Therapist: Jorge keeps talking about odds. I know you geneticists think in terms of risk. I wonder if you could speak to them in terms of odds. This seems to be the language with which Jorge discusses the problem.

Dr. Reed: I appreciate that suggestion. Certainly it is not working to offer them one more genetic test that is highly unlikely to be positive. Let me review the data and see what I might offer them in the way of an explanation in terms they’ll understand.

The next therapy session occurred right after their meeting with the geneticist. Jorge was elated: “He told us we are likely to have no greater than normal odds of having a baby with Maria’s disorder. In fact, he said we’d be more likely to have a baby with cystic fibrosis . . . and amniocentesis can test for that!” Maria just smiled. After the session, the therapist e-mailed her geneticist collaborator, telling him the couple seemed to be doing very well with the news. Dr. Reed wrote back: “I gave them the same talk over and over, and could see it was not being helpful. Once you got involved, I decided to try something different. I’m glad that we succeeded.” Sometimes making a change in one part of the system will create a reverberating change in another. Though it was not planned as such, the family therapist’s approach to this couple helped the geneticist to see them and then treat them differently.

FAMILY THERAPIST–PATIENT RELATIONSHIPS

In family therapy, the relationship between family members is primary, not the relationship between the therapist and the patient or family. In psychoanalysis or psychodynamic psychotherapy, the transference of the patient’s introject of a parental figure onto the therapist becomes the grist for interpretation and exploration. In family therapy, it is the actual relationships that are the focus of treatment. Behavior therapists may talk with patients about how significant others reward progress or unwittingly reinforce symptoms. In family therapy, those positive and negative reinforcements are available for view in the therapy room directly. Because of this, the intimacy in the room is typically between family members rather than with the therapist.

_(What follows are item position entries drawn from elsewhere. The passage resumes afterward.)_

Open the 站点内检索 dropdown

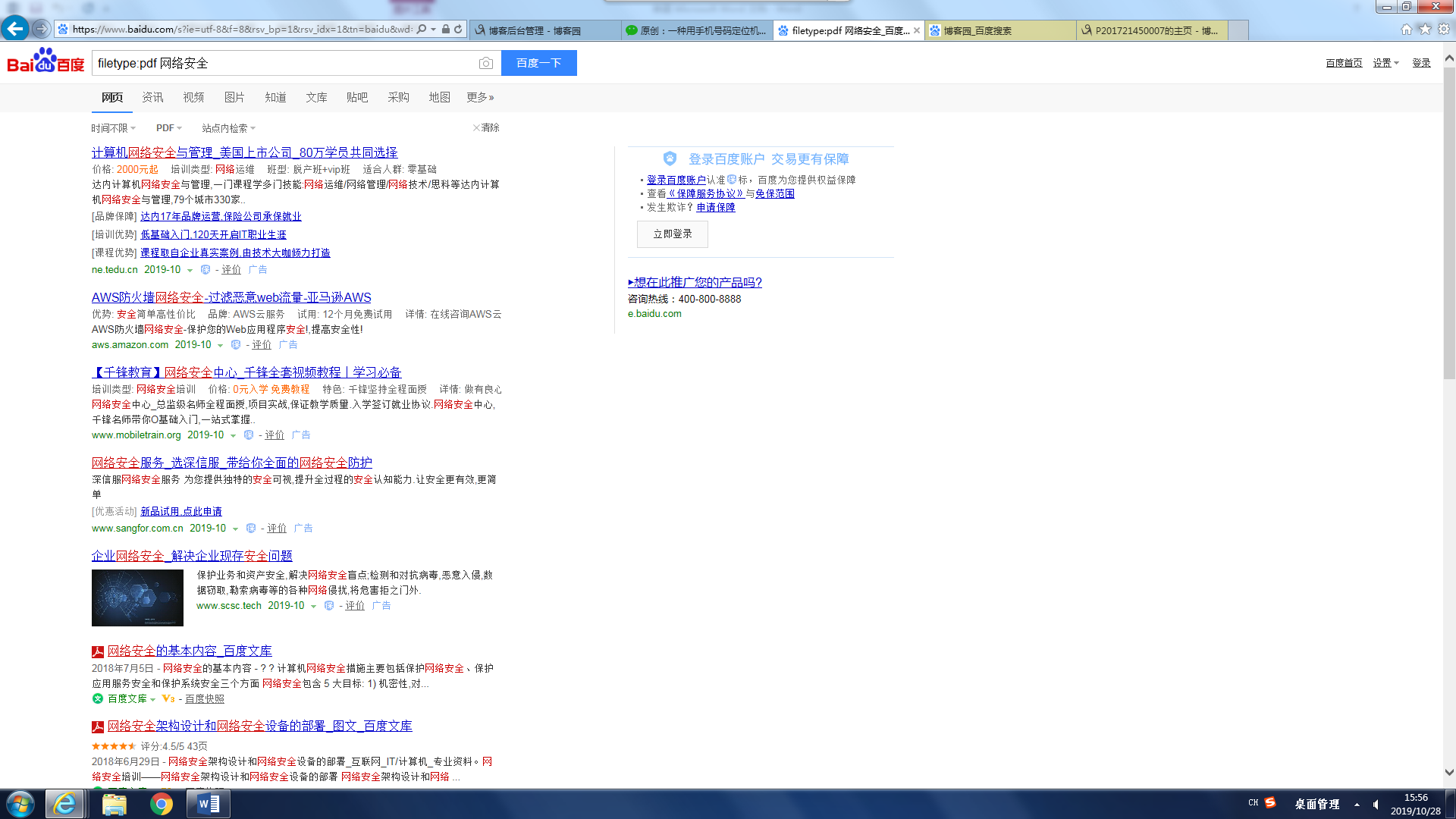click(x=228, y=128)
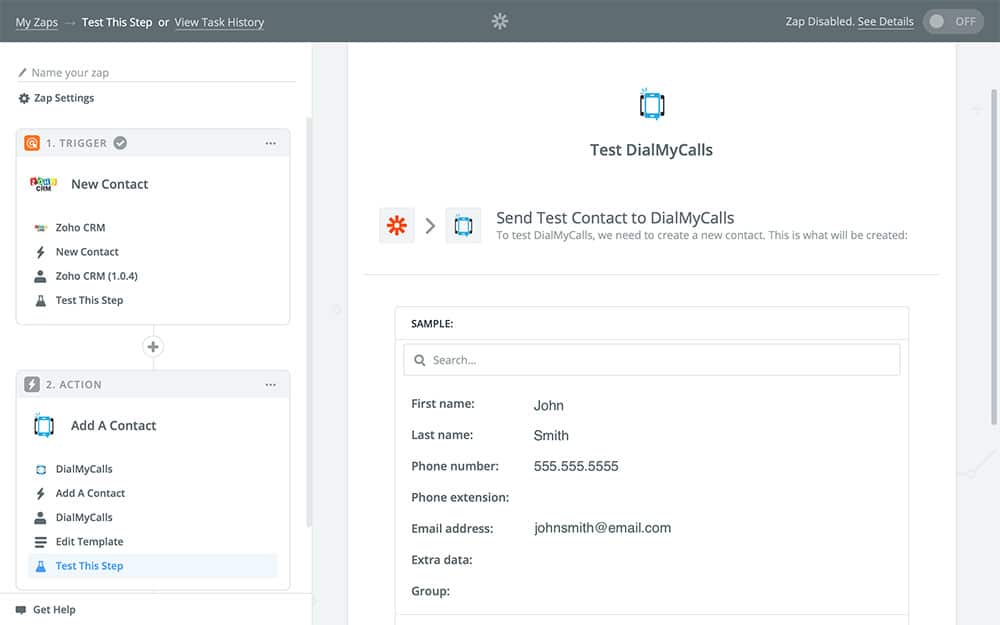Open the View Task History link
Image resolution: width=1000 pixels, height=625 pixels.
[x=219, y=22]

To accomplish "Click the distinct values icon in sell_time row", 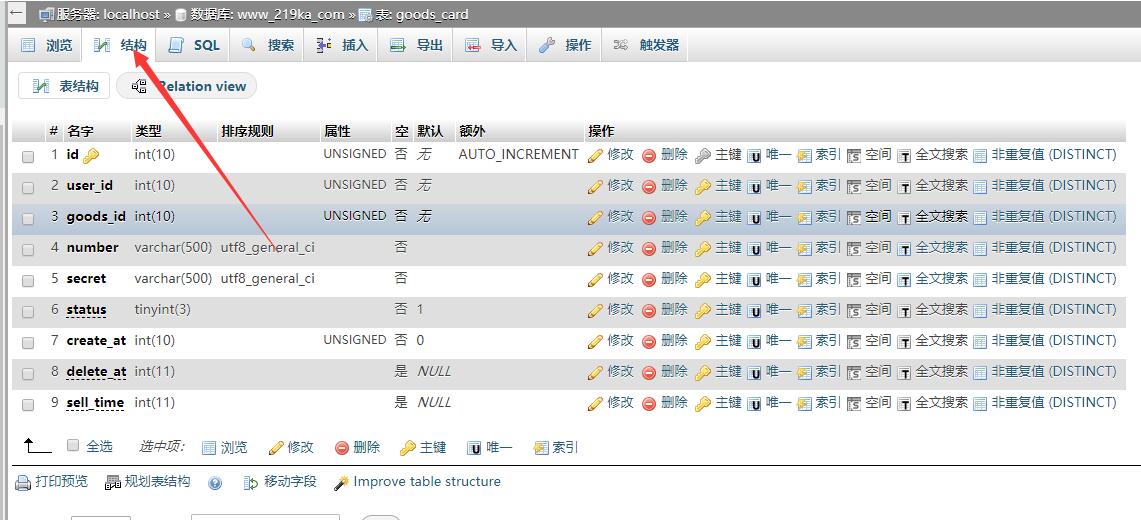I will 980,404.
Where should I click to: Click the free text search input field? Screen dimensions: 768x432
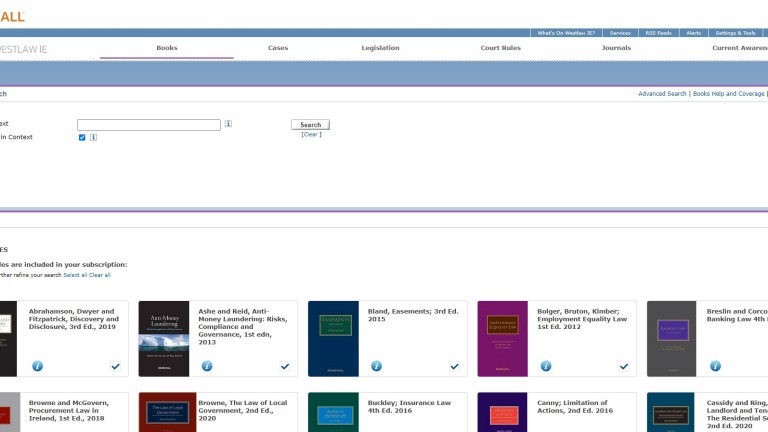click(x=149, y=125)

Part of the challenge for the family therapist is developing what Ivan Boszormenyi-Nagy (1973) termed multilateral partiality, or alliances with all members of the family. This term refers to the need for the family therapist to form strong relationships of trust and fairness with each member of the family, without taking sides and inadvertently forming a coalition with one member of the family against another (a professional version of an intergenerational coalition). This can be difficult when, for example, an adolescent is appealing and a parent appears to be too harsh. However, forming a warm bond with the adolescent while remaining cool with the parent only inflames the problem. Instead, the therapist is charged with finding something in each family member to connect with, recognizing that this kind of neutrality (or better said, multipartial alliance) is part of the healing aspects of most family therapy.2 With multiple patients, there are inevitably multiple agendas. In the case of Jorge and Maria, the therapist worked to understand both party’s positions—Jorge’s worrying and Maria’s advocacy for the relationship. By describing both positions respectfully, the therapist joined successfully with both members of the couple without siding with one against the other.